Organic livestock standards proposed

Proposal clarifies how organic producers and handlers must treat livestock throughout their life, including transport and slaughter.

Consumers look for and trust the organic seal because they know that the U.S. Department of Agriculture stands behind the standards it represents. In order to ensure consistent application of the USDA organic regulations for organic livestock and poultry operations and to maintain confidence in organic-labeled products, USDA took action Thursday by announcing that it will soon publish and invite public comment on a proposed rule regarding organic livestock and poultry practices.

“It’s an important step that will strengthen consumer confidence in the label and ensure that organic agriculture continues to provide economic opportunities for farmers, ranchers and businesses around the country,” Agricultural Marketing Service (AMS) administrator Elanor Starmer said. “This proposal sets clear standards for organic animals, providing clarity to organic operations and certifying agents and establishing a level playing field for all producers.”  

The proposal aims to clarify how organic producers and handlers must treat livestock and poultry to ensure their health and well-being throughout life, including transport and slaughter. It would clarify existing USDA organic regulations and add new requirements for the living conditions, transport and slaughter of organic livestock and poultry.

For example, the proposed rule establishes minimum indoor and outdoor space requirements for organic poultry and clarifies that outdoor spaces must be soil based. The proposed indoor stocking densities for layers allow a maximum hen weight of 3.0-4.5 lb./sq. ft. of indoor space, depending on the housing type. Outdoor space for poultry is a maximum of 2.25 lb./sq. ft. for layers and 5.0 lb./sq. ft. for broilers. The outdoor areas will need to have at least 50% soil. In addition, porches (screened, roofed areas attached to the poultry house) will not count as outdoor space. Therefore, some operations may need to access additional land in order to comply with this outdoor space requirement.

New provisions address transport and slaughter practices, such as requiring organic feed during transit. In cases such as poultry slaughter, where requirements do not allow feed for 24 hours before slaughter, producers and slaughter facilities will need to ensure that transport time does not exceed 12 hours, as the birds would need to be fed at that time. Bedding must be provided on trailer floors and in holding pens as needed to keep livestock clean, dry and comfortable during transportation and prior to slaughter.
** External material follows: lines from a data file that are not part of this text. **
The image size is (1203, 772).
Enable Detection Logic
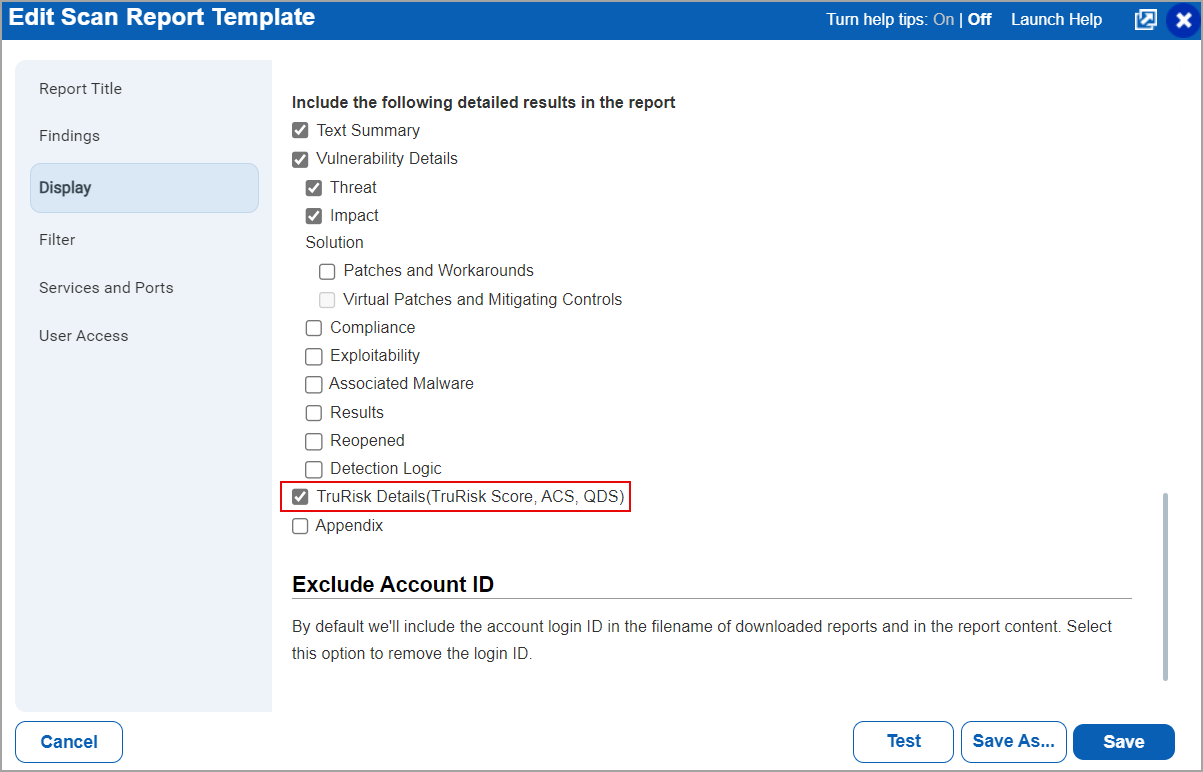click(313, 468)
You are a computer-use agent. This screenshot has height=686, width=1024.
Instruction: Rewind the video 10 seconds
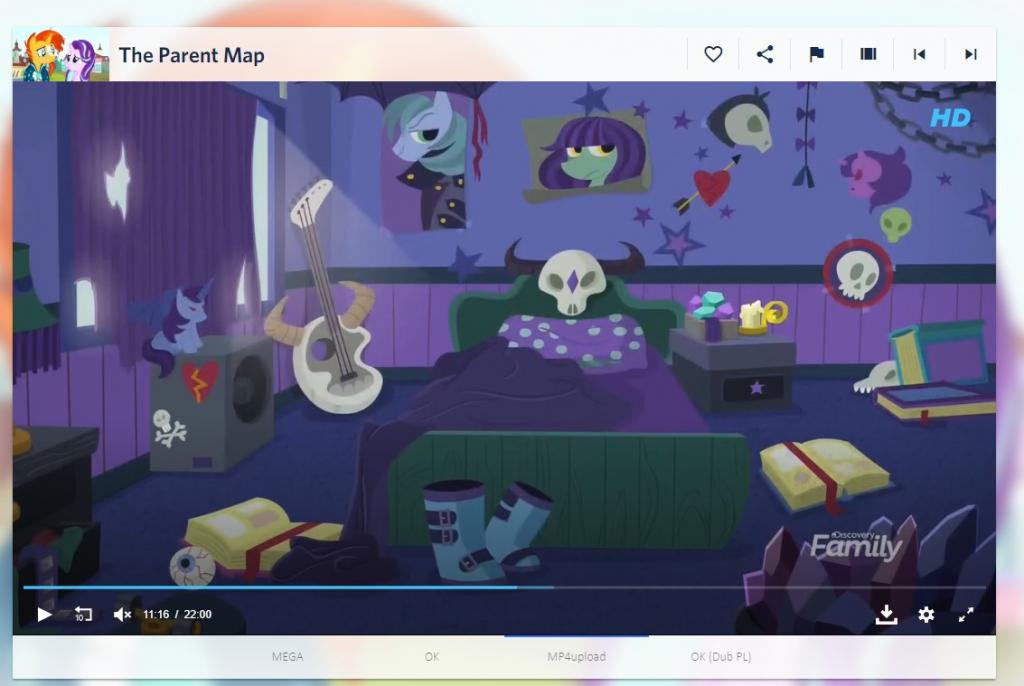(x=83, y=614)
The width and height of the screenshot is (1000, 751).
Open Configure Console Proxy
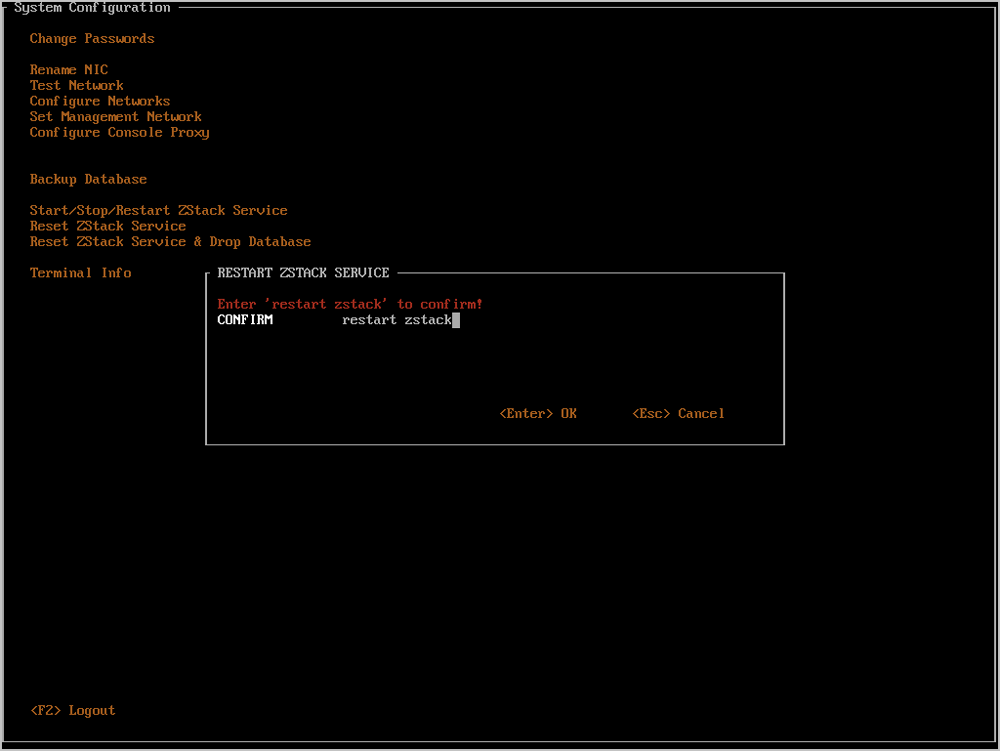click(x=120, y=133)
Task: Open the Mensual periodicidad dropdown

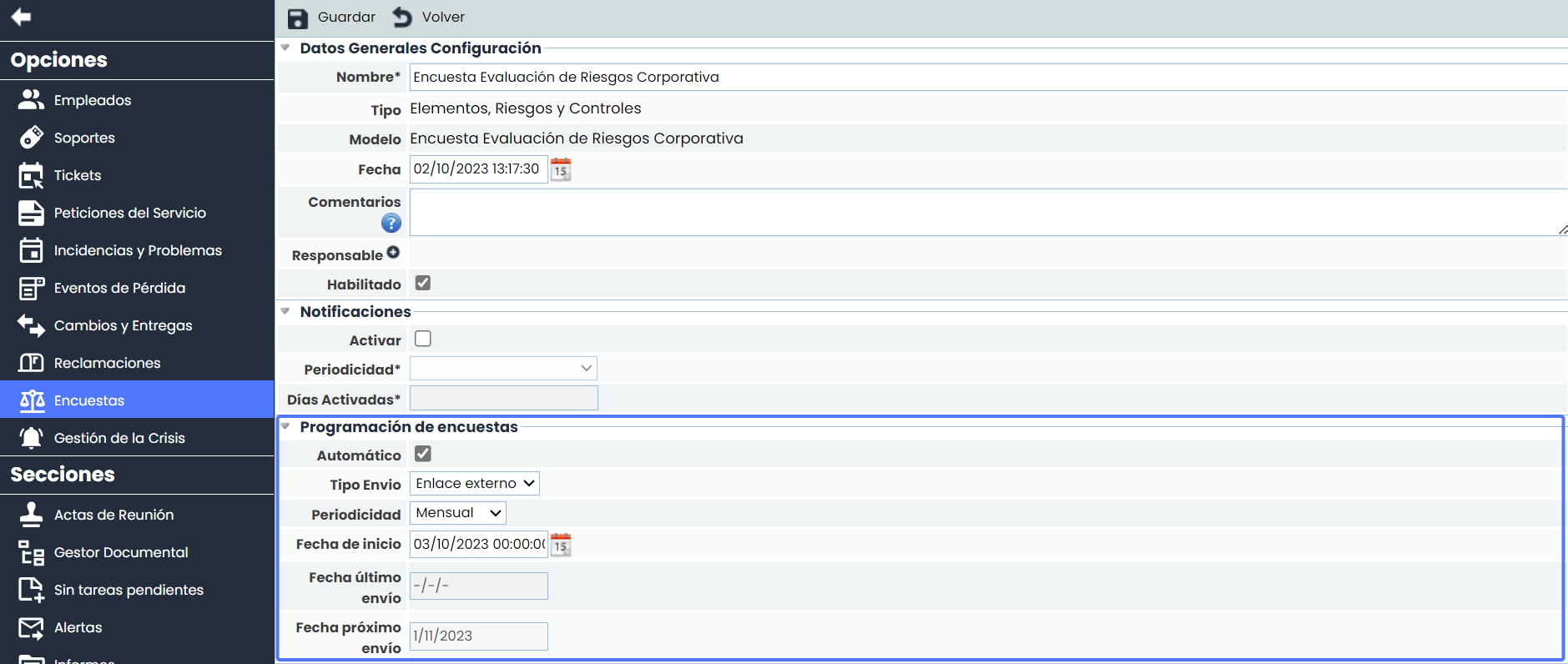Action: point(457,513)
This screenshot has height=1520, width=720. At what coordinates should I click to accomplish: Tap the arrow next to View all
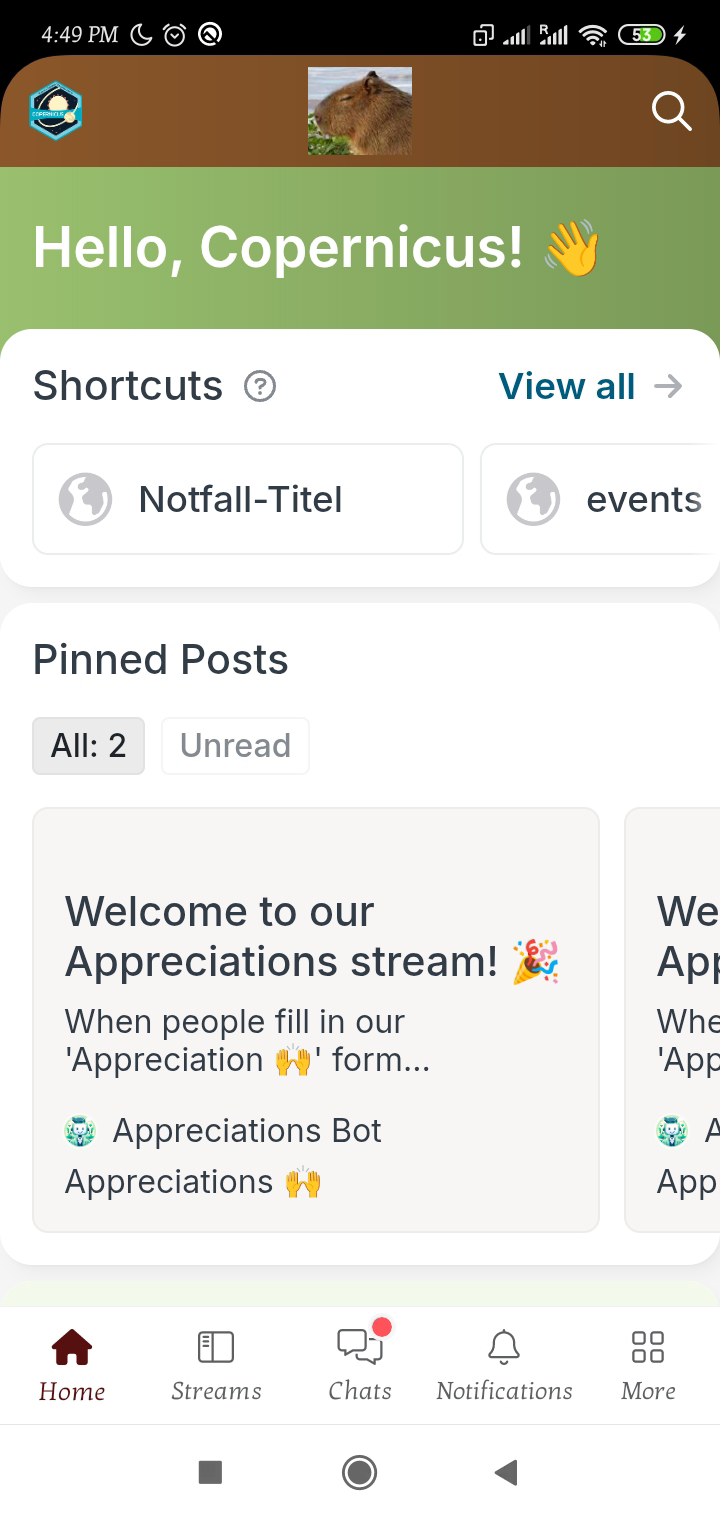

The proposed rule also specifies which physical alterations are allowed and prohibited in organic livestock and poultry production.

According to a survey by Organic Egg Farmers of America, 76% of organic egg production in the U.S. participates in private animal welfare certification programs. Therefore, AMS expects that many of the requirements in the proposed rule already have been implemented and will not produce significant costs. Producers may incur some costs, such as for increased paperwork, building additional fences, providing shade in outdoor areas or creating more doors in poultry houses.

The total retail market for organic products in the U.S. is now valued at more than $39 billion. AMS announced on Monday that, from 2014 to 2015, the sector grew by 12%. “The demand for organic agriculture continues to grow each year, and these proposed changes will build on USDA’s efforts to support organic producers,” Starmer said. “By strengthening standards for organic livestock and poultry, we are ensuring that we meet consumer expectations and maintain the integrity of the organic seal to support the sector’s continued growth.”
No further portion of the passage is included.